**EXERCISE GOAL**
Out of the entries that follow, copy each line containing "checkmark".

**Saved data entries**

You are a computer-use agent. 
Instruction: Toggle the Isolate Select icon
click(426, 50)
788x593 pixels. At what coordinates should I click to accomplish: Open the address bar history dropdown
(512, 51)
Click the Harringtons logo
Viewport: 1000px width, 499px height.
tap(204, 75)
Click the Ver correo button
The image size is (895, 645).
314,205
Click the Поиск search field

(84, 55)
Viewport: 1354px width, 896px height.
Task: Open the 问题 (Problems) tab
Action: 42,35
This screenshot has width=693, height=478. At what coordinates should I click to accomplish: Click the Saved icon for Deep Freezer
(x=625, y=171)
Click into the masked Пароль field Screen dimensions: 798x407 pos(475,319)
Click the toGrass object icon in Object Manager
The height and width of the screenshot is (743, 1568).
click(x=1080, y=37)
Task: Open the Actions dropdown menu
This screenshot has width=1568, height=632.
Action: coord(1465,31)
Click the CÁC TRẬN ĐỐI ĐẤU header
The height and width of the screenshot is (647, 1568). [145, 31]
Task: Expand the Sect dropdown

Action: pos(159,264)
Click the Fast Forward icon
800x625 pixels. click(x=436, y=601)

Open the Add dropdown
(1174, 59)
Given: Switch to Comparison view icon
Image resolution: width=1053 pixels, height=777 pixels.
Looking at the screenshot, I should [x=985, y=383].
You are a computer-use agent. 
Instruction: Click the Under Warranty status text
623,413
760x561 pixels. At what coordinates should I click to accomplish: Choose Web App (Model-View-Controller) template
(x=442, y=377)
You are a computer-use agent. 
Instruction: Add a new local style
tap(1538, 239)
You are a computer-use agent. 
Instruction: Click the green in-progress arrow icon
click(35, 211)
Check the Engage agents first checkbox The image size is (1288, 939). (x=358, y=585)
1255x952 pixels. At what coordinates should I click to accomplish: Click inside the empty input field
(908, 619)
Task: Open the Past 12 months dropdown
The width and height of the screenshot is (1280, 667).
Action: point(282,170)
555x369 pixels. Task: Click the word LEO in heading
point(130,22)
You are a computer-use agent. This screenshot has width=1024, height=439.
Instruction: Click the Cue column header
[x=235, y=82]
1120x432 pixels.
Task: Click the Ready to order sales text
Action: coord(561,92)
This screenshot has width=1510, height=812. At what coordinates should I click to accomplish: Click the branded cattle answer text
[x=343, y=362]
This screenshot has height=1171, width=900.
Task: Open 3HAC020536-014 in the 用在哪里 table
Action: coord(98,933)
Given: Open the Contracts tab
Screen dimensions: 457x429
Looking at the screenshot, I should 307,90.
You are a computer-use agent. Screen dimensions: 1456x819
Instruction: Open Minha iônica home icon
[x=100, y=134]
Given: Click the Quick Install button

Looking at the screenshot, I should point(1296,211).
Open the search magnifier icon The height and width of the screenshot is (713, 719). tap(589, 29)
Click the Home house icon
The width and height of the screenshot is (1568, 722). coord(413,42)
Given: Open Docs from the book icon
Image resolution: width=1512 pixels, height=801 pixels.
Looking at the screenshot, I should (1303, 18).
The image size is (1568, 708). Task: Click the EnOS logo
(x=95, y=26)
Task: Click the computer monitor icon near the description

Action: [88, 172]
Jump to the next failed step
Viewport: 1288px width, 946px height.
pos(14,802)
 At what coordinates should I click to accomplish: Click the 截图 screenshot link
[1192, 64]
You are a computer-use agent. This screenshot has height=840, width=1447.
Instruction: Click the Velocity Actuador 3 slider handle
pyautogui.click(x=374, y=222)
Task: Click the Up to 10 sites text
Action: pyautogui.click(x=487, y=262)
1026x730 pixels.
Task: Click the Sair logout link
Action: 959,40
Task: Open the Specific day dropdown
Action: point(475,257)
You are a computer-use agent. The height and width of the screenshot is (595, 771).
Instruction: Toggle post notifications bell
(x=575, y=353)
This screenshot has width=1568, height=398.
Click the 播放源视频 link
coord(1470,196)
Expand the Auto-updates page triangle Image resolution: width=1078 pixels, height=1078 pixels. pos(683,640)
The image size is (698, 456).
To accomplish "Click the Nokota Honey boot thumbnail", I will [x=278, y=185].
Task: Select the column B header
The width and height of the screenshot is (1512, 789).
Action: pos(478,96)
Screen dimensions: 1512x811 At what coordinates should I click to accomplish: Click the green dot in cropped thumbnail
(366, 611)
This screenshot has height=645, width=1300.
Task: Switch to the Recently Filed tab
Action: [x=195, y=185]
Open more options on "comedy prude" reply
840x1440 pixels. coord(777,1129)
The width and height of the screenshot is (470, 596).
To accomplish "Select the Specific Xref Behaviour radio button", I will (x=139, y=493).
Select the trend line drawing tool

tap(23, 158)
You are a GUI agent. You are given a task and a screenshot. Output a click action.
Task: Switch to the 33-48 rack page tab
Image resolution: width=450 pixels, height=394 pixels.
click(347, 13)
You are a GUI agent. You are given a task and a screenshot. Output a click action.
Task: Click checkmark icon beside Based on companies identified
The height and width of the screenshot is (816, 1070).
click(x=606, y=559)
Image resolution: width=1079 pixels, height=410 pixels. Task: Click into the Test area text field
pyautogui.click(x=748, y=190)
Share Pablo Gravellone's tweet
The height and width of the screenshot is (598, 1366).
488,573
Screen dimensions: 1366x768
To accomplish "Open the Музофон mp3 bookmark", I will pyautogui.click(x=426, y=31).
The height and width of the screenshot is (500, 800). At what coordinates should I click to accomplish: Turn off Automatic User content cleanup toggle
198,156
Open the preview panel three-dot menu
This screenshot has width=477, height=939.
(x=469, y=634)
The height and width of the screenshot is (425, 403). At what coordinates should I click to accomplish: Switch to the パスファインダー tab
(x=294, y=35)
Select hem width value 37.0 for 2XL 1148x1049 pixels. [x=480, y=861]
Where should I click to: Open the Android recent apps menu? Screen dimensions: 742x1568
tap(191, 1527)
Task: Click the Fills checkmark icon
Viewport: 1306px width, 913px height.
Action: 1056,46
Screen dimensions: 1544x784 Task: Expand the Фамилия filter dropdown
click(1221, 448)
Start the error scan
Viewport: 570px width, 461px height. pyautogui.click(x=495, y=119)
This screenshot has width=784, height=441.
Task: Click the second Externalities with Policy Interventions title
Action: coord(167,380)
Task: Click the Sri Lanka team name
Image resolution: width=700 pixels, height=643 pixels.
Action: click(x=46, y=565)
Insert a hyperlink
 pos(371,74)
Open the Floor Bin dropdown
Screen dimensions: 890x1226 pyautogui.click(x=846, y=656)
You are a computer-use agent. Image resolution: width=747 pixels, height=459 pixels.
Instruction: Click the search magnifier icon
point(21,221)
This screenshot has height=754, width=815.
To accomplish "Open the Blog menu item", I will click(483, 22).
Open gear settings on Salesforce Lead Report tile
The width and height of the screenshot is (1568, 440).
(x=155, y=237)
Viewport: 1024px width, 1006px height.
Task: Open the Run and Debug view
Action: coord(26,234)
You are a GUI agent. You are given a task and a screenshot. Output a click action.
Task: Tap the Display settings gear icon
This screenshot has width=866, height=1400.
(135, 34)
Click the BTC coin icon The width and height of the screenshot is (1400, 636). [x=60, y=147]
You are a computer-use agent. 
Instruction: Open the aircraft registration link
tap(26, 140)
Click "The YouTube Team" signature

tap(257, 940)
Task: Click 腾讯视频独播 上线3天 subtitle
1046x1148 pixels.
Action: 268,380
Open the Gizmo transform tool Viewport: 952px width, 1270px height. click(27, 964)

**EXERCISE SOLUTION**
Task: Click checkmark icon beside Based on companies identified
Task: Click the Fills checkmark icon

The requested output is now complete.